Das auf sechs Jahre angelegte Forschungsprojekt widmet sich einem kaum untersuchten, aber hochaktuellen Thema der globalen Politik: der afrikanischen Agency und der Rolle regionaler Organisationen wie z.B. der Wirtschaftsgemeinschaft Westafrikanischer Staaten (ECOWAS) und dem Gemeinsamen Markt für das Östliche und Südliche Afrika (COMESA). Das Projekt zielt darauf ab, das Verständnis dafür zu schaffen, wie afrikanische RECs zentrale Herausforderungen unserer Zeit wahrnehmen, wie sie diese rahmen, und wie sie praktisch versuchen, konkrete Lösungsansätze zu entwickeln und umzusetzen. Dieses Verständnis bildet eine wichtige Grundlage für kooperatives politisches Handeln über nationale und regionale Grenzen hinweg. Im Mittelpunkt stehen vier zentrale globale Politikfelder, die sowohl von afrikanischen als auch von anderen internationalen Akteuren als entscheidend für die regionale und internationale Zusammenarbeit angesehen werden: Migration, Klimawandel, Gesundheit und Energie.
Wir haben uns mit Jens Herpolsheimer über sein neues Projekt unterhalten:
Interview mit Dr.
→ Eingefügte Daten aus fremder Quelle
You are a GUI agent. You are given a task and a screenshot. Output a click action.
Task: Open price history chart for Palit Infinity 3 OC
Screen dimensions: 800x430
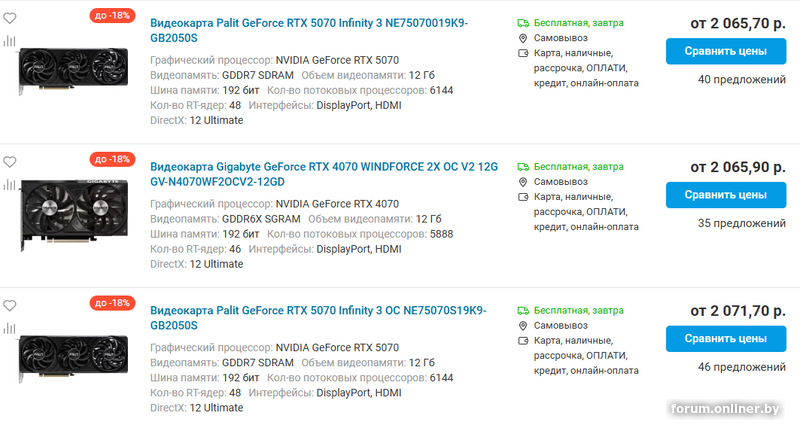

Jens Herpolsheimer:
Frage 1: Herr Dr. Herpolsheimer, herzlichen Glückwunsch zur erfolgreichen Einwerbung der Emmy-Noether-Nachwuchsgruppe. Das ist sicherlich ein bedeutender Meilenstein für Sie. Was fasziniert Sie besonders an der Rolle afrikanischer regionaler Wirtschaftsgemeinschaften (RECs) in der globalen Politik?
Antwort: Vielen Dank. Das ist in der Tat ein wichtiger Erfolg für mich und beruflich ebenso wie inhaltlich eine große Chance. An der Rolle afrikanischer Regionalorganisationen allgemein und konkret an den sogenannten RECs, faszinieren mich eine Reihe interessanter Spannungen. Z.B. bestehen große Spannungsverhältnisse zwischen von allen Beteiligten bekundeten Ambitionen und konkreten Alltagspraktiken, zwischen knappen Ressourcen und einer Vielzahl von Aktivitäten auf verschiedenen Ebenen sowie zwischen wiederkehrender heftiger Kritik durch internationale Geldgeber und anhaltender großer materieller und ideeller Unterstützung. Diese Spannungen entwickeln interessante z.T. widersprüchlich erscheinende Dynamiken und treiben eine Reihe fortwährenden Aushandlungsprozessen an, die bisher noch vollkommen unzureichend untersucht worden sind.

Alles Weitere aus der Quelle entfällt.